N.J. Consumer Affairs prosecutes another coin-can fundraiser
From ANIMAL PEOPLE, October 2006:
HACKENSACK, N.J.–Exiting New Jersey Office of Consumer
Affairs director Kimberly Ricketts on August 2, 2006, her last day
with the agency, appealed for public help to locate and impound an
estimated 1,400 to 1,500 coin collection canisters believed to have
been placed by an entity calling itself Lovers of Animals.
The Office of Consumer Affairs has filed suit, reported
Newark Star-Ledger staff writer Brian T. Murray, alleging improper
accounting for about $7,500 raised and spent in 2005.

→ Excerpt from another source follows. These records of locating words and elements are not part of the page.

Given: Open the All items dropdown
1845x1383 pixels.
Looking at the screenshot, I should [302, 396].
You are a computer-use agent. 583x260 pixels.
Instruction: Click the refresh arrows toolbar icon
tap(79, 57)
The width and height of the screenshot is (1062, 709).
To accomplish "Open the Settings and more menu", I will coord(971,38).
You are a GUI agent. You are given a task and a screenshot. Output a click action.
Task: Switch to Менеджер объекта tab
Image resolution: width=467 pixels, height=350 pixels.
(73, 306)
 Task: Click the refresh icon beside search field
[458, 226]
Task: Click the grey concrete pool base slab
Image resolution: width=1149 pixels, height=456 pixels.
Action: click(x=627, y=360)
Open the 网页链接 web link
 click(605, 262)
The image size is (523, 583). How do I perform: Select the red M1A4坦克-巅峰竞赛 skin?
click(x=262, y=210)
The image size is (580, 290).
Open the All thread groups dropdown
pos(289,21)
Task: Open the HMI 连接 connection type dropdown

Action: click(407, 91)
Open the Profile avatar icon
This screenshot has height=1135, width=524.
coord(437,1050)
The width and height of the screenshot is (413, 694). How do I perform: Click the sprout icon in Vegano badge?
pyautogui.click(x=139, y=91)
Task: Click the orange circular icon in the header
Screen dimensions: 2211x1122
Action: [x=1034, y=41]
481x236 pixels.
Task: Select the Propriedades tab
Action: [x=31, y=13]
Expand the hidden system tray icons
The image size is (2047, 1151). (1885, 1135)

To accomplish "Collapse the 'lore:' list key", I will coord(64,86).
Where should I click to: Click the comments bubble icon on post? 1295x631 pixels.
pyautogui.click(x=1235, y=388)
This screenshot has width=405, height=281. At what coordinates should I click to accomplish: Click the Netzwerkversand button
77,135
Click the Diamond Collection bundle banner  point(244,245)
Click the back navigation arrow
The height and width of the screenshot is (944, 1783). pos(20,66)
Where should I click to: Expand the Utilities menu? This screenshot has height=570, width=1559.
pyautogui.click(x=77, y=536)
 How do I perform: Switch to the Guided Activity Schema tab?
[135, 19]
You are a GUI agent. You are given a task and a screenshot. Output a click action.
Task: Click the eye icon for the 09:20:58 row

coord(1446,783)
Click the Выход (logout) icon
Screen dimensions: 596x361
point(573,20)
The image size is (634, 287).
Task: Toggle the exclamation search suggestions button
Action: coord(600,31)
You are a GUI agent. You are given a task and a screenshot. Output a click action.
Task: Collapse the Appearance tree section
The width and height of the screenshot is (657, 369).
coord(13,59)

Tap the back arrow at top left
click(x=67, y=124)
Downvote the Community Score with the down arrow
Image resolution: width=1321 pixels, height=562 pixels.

The case followed the state shutdown of coin can fundraiser
Patrick Jemas in June 2006. Jemas did business as the National
Animal Welfare Foundation.
“Lovers of Animals was incorporated when Russell Frontera,
49, of Beachwood was furloughed from state prison in late 2004 after
serving two years of a seven-year sentence for loan sharking,” wrote
Murray. “His name appears on documents filed with the Internal
Revenue Service and the state that year, when he also opened a post
office box for the charity.
“Frontera was banned from charity work for five years under a
consent agreement with the state in 1993,” Murray added. “The state
had sued his AIDS Research Foundation in Toms River, accusing him
and his wife of soliciting funds to help people with AIDS, but
spending only a tiny fraction on supposed beneficiaries. A court
found him in violation of the 1993 order a year later, when Frontera
and his wife began operating a pet rescue operation involving 150
canisters placed in businesses around Toms River.”
Frontera told Murray that his name was wrongly put on the
Lovers of Animals paperwork by an accountant hired by his sister,
Lovers of Animals president Josephine Thornton.